» **Given exercise a**
Output the rows below word for word, beginning at the line that contains "Task: Toggle the" and continuing through the final row, with both ends included. Leave the pictures out.

» **Document passage**
Published Writers’ Category: open to all, including those have previously had a pamphlet or collection published.

Winner

The Quilted Multiverse ~ Jill Munro

 

Shortlist

Under Surveillance ~ Michael Farry

Ecouté L’Indifferencé ~ Peter Knaggs

Circular ~ Meirion Jordan

Invisible Cities ~ Theophilus Kwek

Hornet ~ Mark Rutter

 

The standard in this category was very high, with a number of submissions worthy of immediate publication. Among the shortlisted entries, I would especially like to pick out Under Surveillance. This was a consistently strong pamphlet by a writer with formal control and a wide range of subjects. There were affecting poems about fatherhood and subtle and refined approaches to the villanelle and the sonnet. Best of all, in ‘The Gun’ and ‘Ages,’ this writer showed an ability to write truly brilliant poems. The quality of this pamphlet made the task of choosing just one winner in this category particularly difficult.

 

I would also like to mention Ecouté L’Indifferencé. In many ways, this was the most striking and risk-taking pamphlet in the competition. This poet is brilliant on the subject of work, writing out of some of the anger which fuelled writers like Robert Tressell and Alan Sillitoe. The pamphlet is also deeply, deeply funny and has a wonderful opening poem. The rawness and authenticity is a real strength here; I was gripped by this collection throughout and I very much hope we will hear more of this writer again.

 

In no small part thanks to that trampolining grandma though, The Quilted Multiverse emerged most strongly as the pamphlet the world couldn’t do without. The poem in which she appears, ‘The Quilted Multiverse of Gardens’ is an excellent addition to the genre of train poems. Where Edward Thomas heard all the birds of Oxfordshire and Gloucestershire from a stopped train and Larkin saw just-married couples, this poet looks out through a stationary train window and sees that ‘brilliant blue trampoline,’ the ‘floral-aproned grandma…bouncing high.’ This is a poetry of such striking visual images, and also of good ideas – the wife of a man obsessed with Lego, a meditation on Virginia Woolf’s penchant for purple ink. The brilliance of its opening four poems, in particular, sang to me that this was a poetry collection the world had to see.

» **Given exercise b**
Replace "villanelle" with "sestina" in the judge's report, starting at the words "The standard in" and ending after "category particularly difficult.", and give that passage.

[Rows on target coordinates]
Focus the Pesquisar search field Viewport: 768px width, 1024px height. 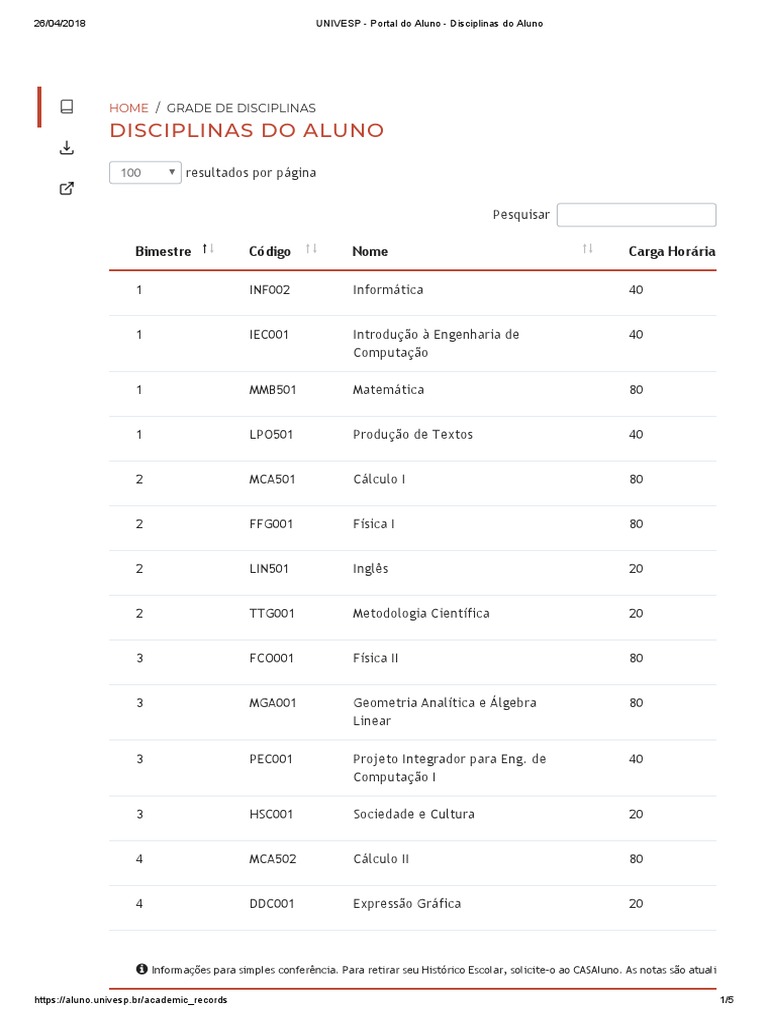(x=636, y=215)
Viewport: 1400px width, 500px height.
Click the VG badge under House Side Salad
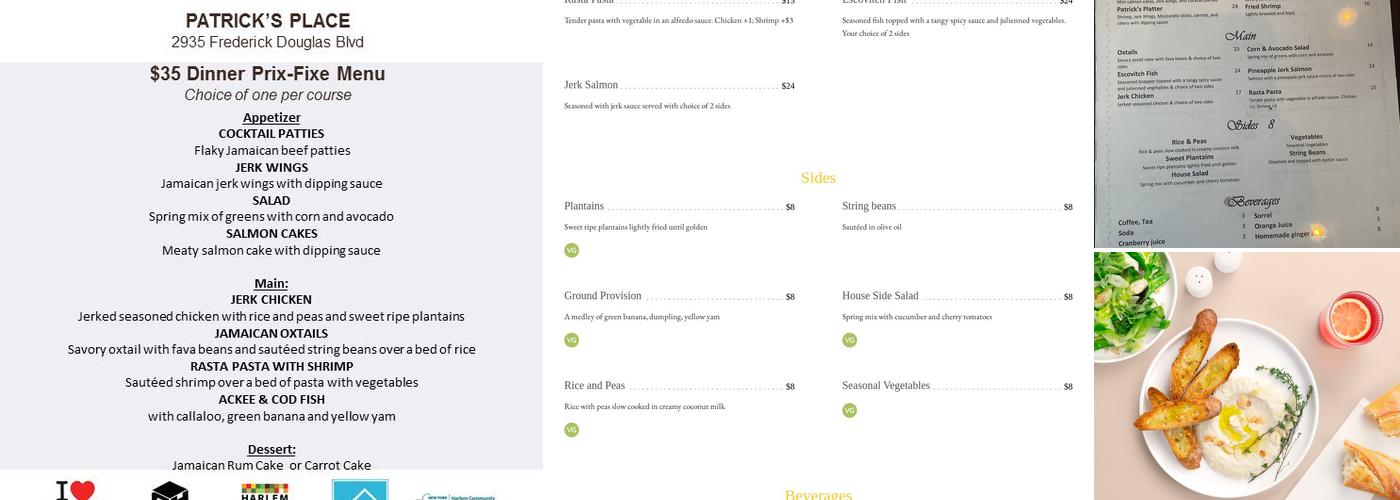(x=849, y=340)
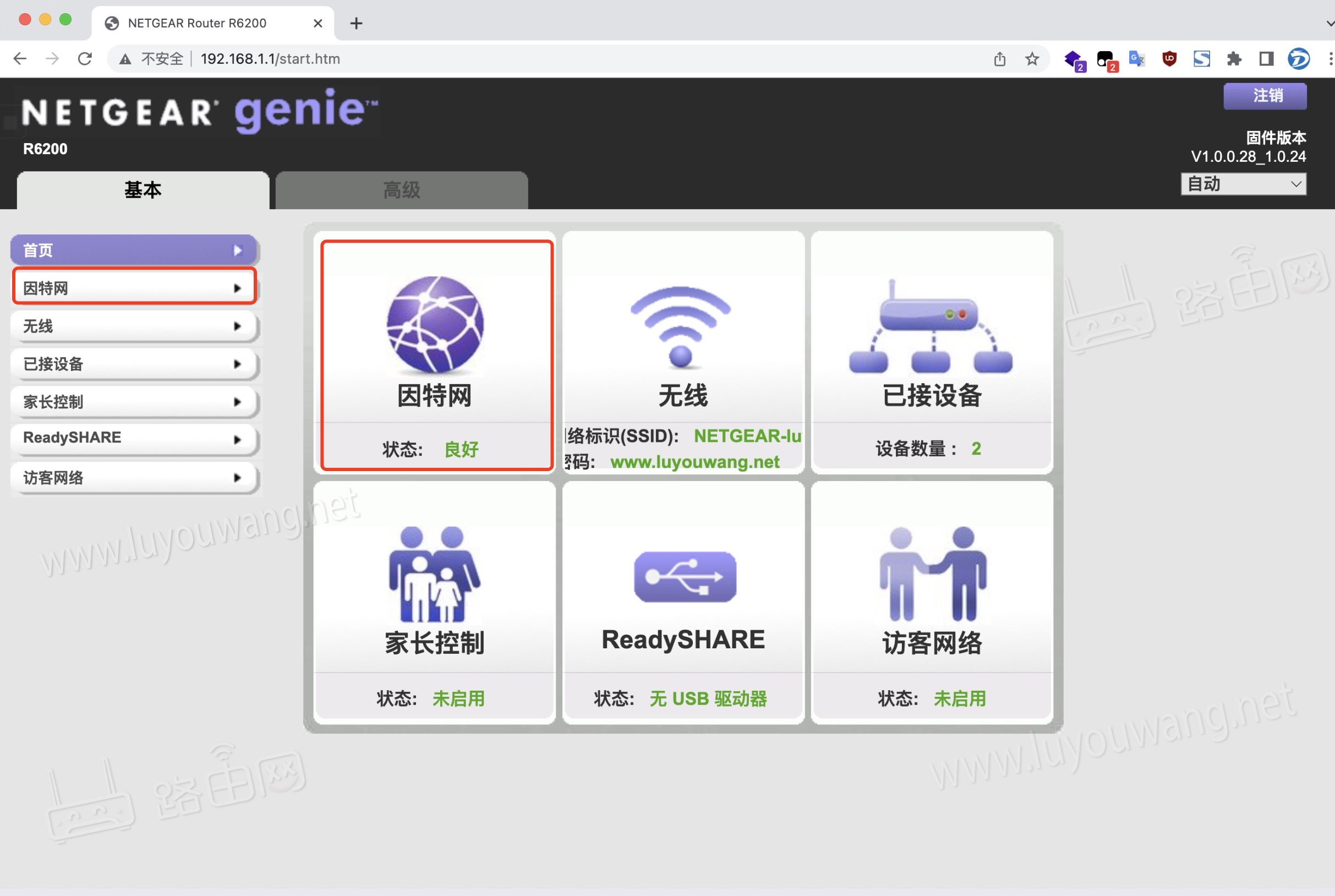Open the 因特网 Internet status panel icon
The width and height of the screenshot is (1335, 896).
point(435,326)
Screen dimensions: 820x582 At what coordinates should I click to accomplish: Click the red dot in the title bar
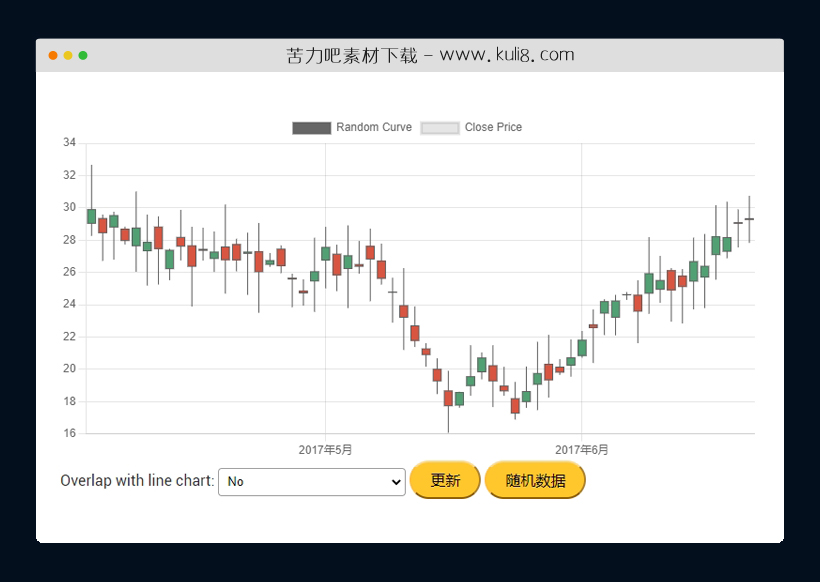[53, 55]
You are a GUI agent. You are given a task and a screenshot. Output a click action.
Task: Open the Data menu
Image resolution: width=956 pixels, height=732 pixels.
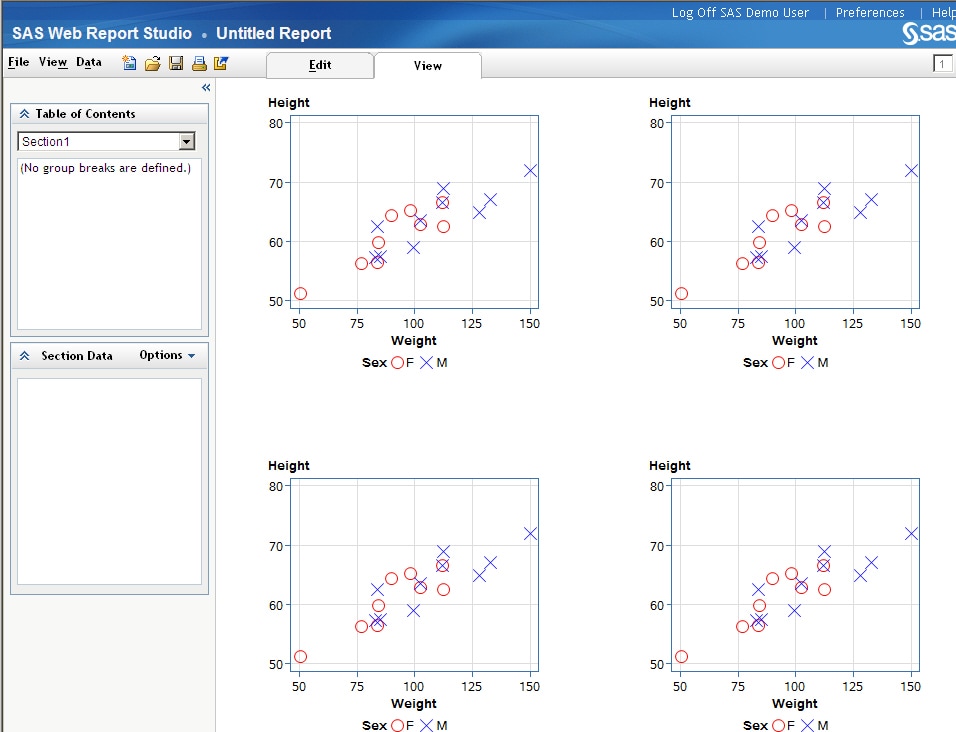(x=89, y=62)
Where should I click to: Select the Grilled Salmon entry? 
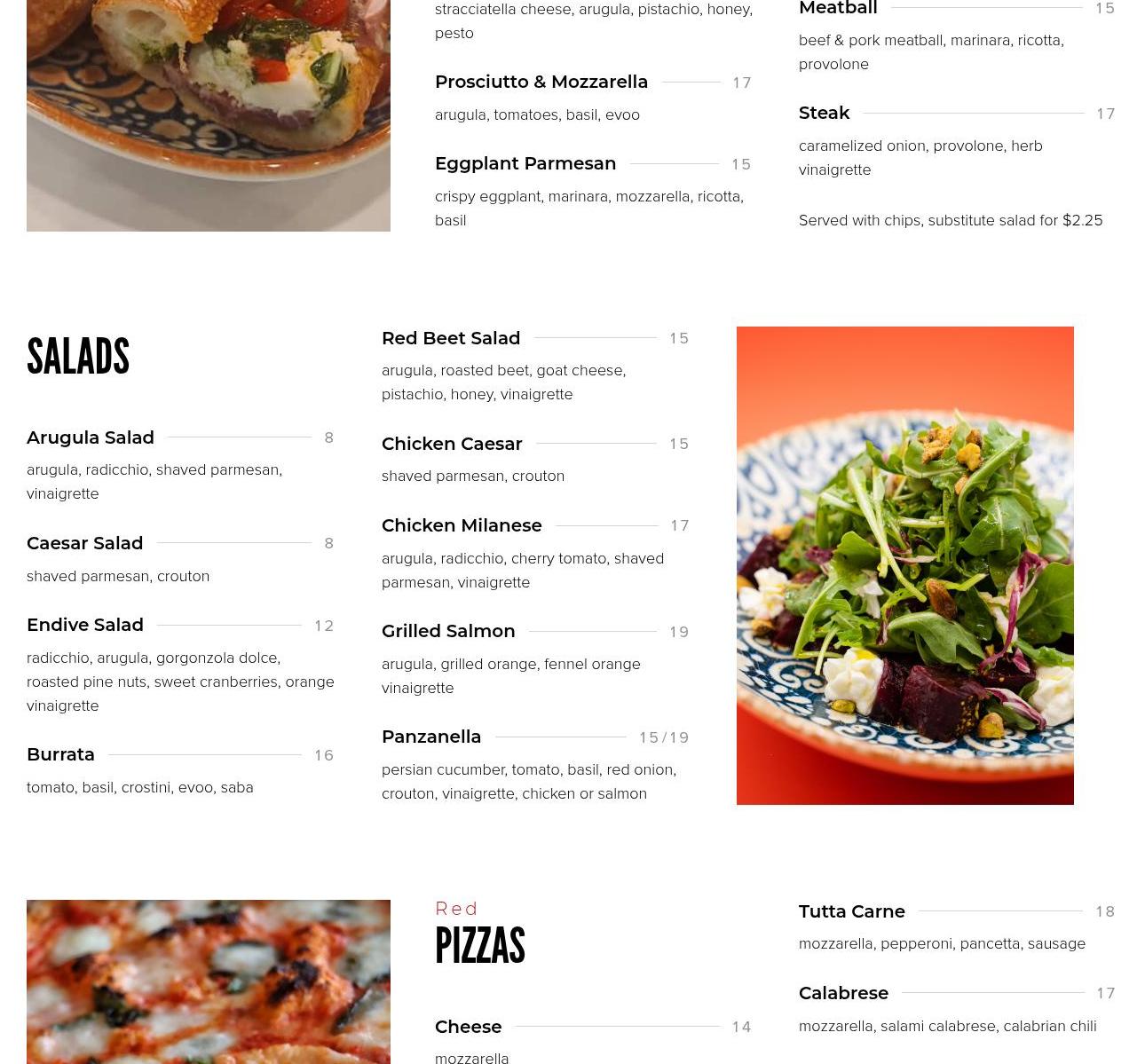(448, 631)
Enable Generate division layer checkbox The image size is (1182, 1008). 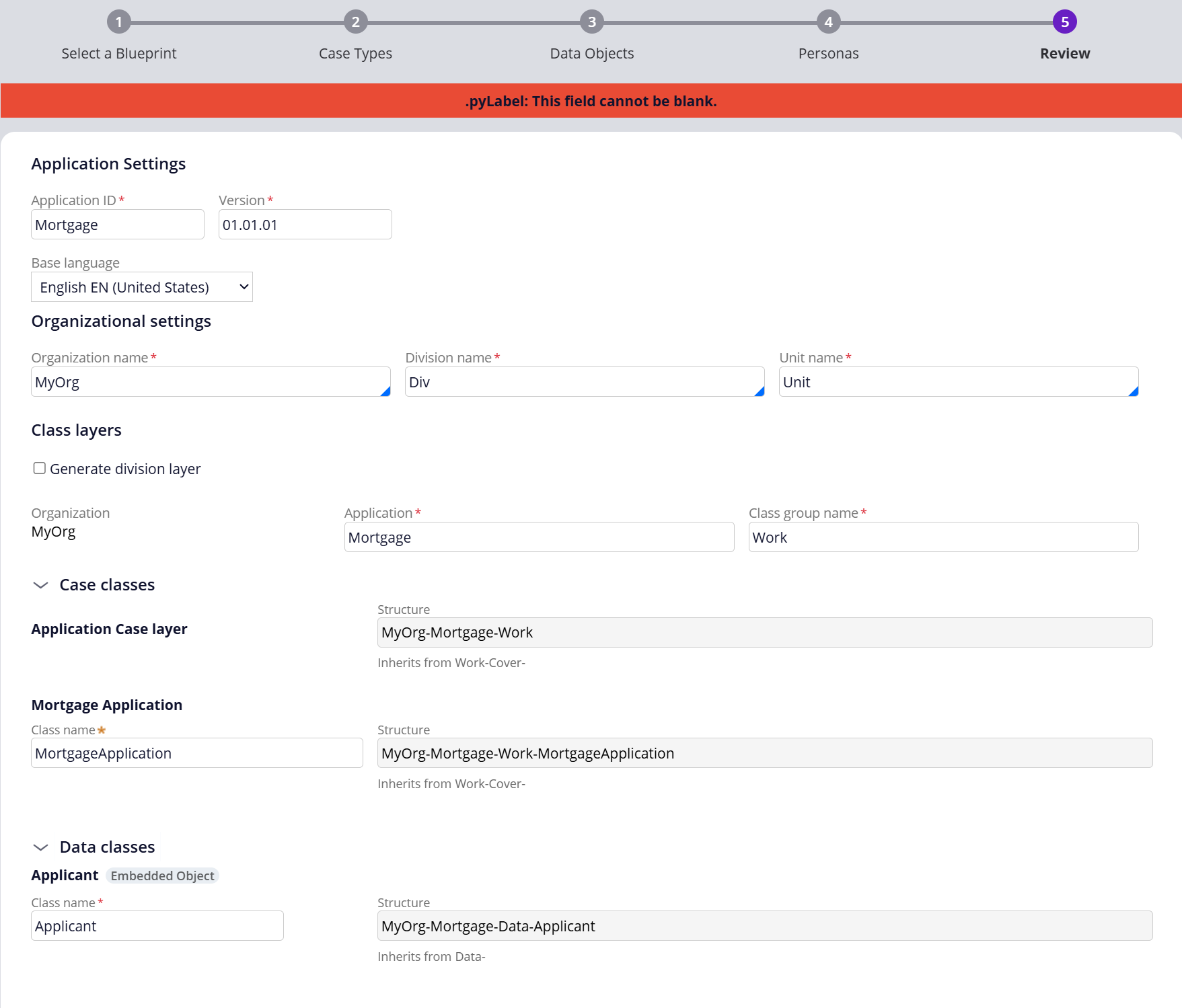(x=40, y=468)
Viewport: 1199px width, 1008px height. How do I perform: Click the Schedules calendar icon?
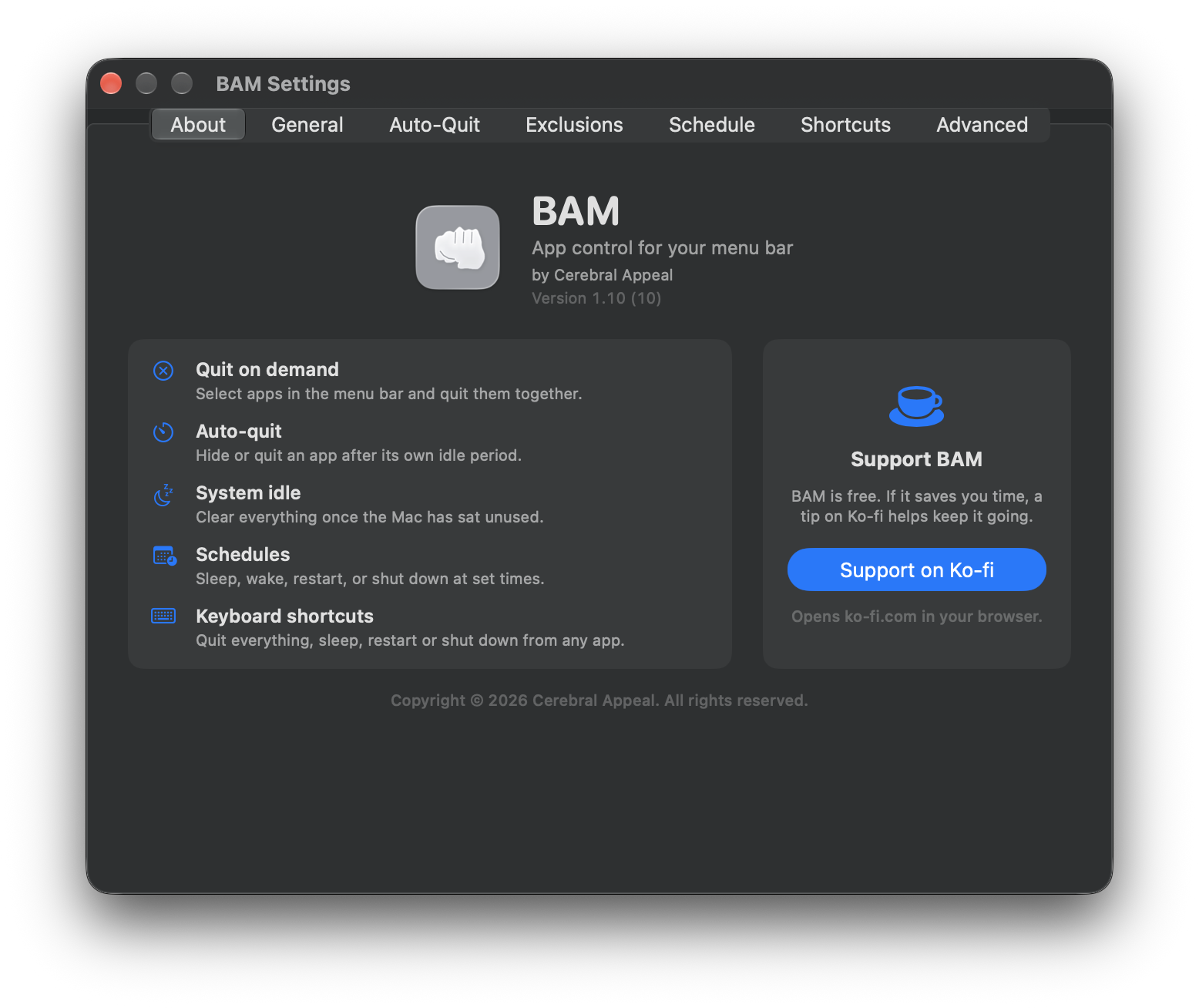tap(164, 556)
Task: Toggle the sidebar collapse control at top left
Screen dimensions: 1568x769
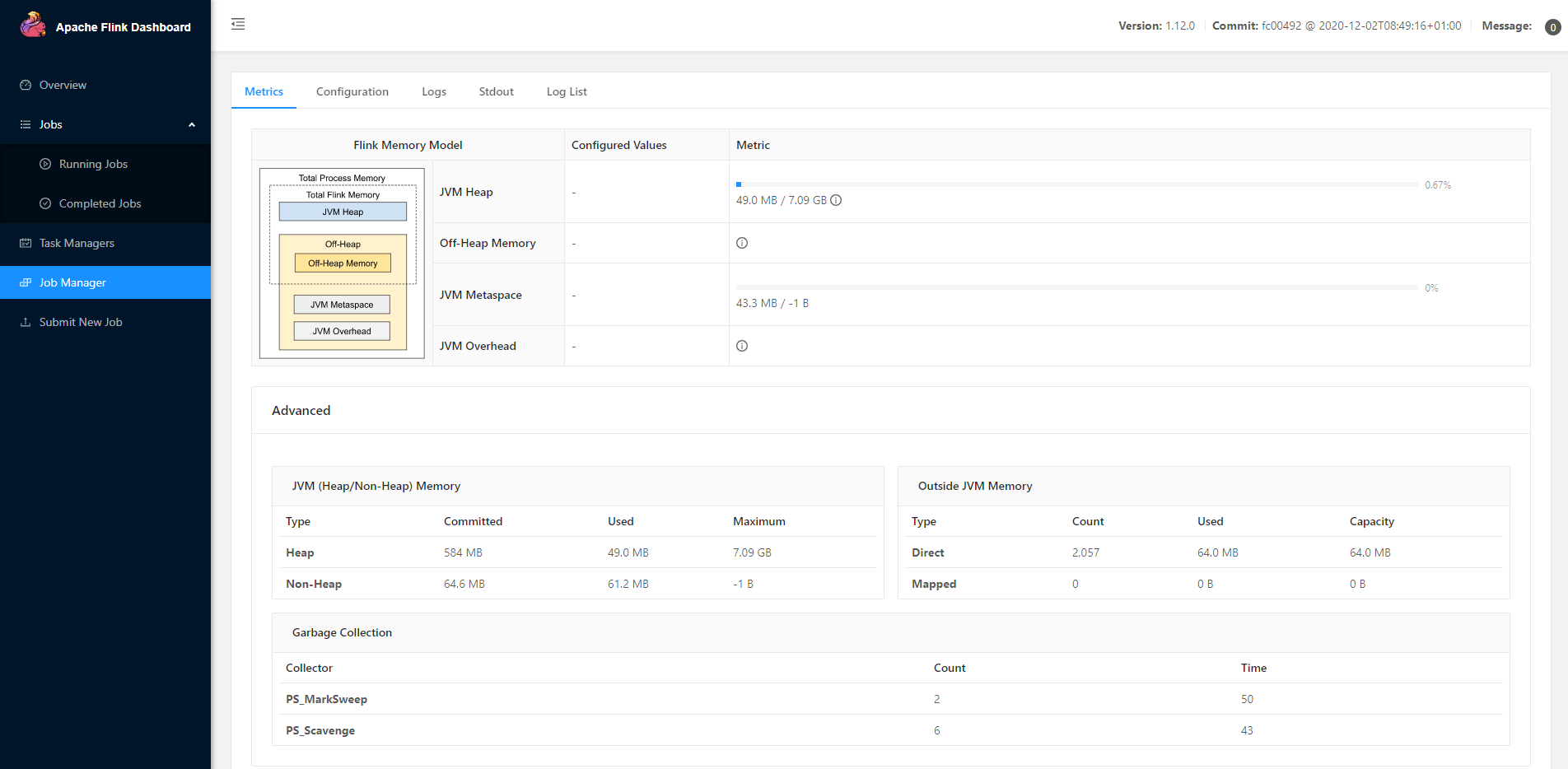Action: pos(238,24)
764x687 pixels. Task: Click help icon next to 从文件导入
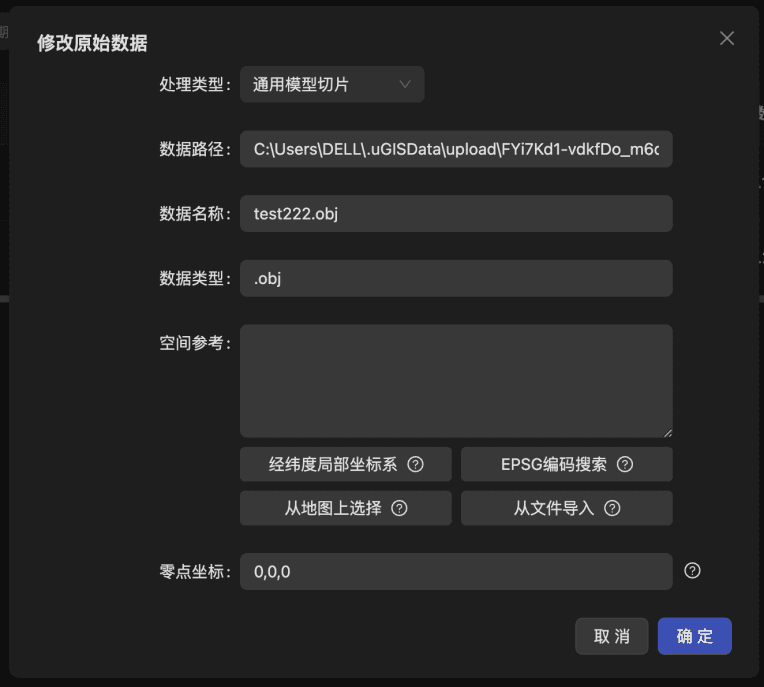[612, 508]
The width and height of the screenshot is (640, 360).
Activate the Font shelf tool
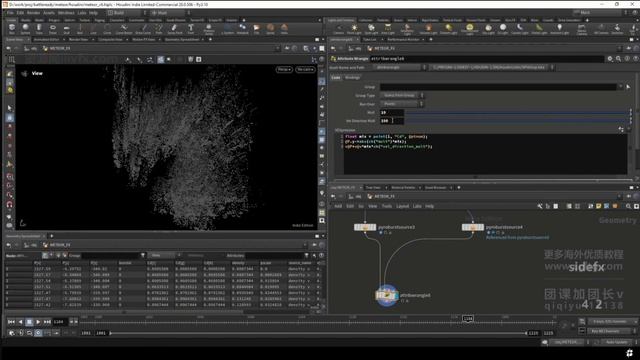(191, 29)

» **Correct result a**
Task: Toggle the sidebar collapse control at top left
Screen dimensions: 1568x769
Action: pos(238,24)
764x687 pixels. Task: Click help icon next to 从文件导入
[612, 508]
The width and height of the screenshot is (640, 360).
Activate the Font shelf tool
(191, 29)

» **Correct result b**
The standard in this category was very high, with a number of submissions worthy of immediate publication. Among the shortlisted entries, I would especially like to pick out Under Surveillance. This was a consistently strong pamphlet by a writer with formal control and a wide range of subjects. There were affecting poems about fatherhood and subtle and refined approaches to the sestina and the sonnet. Best of all, in ‘The Gun’ and ‘Ages,’ this writer showed an ability to write truly brilliant poems. The quality of this pamphlet made the task of choosing just one winner in this category particularly difficult.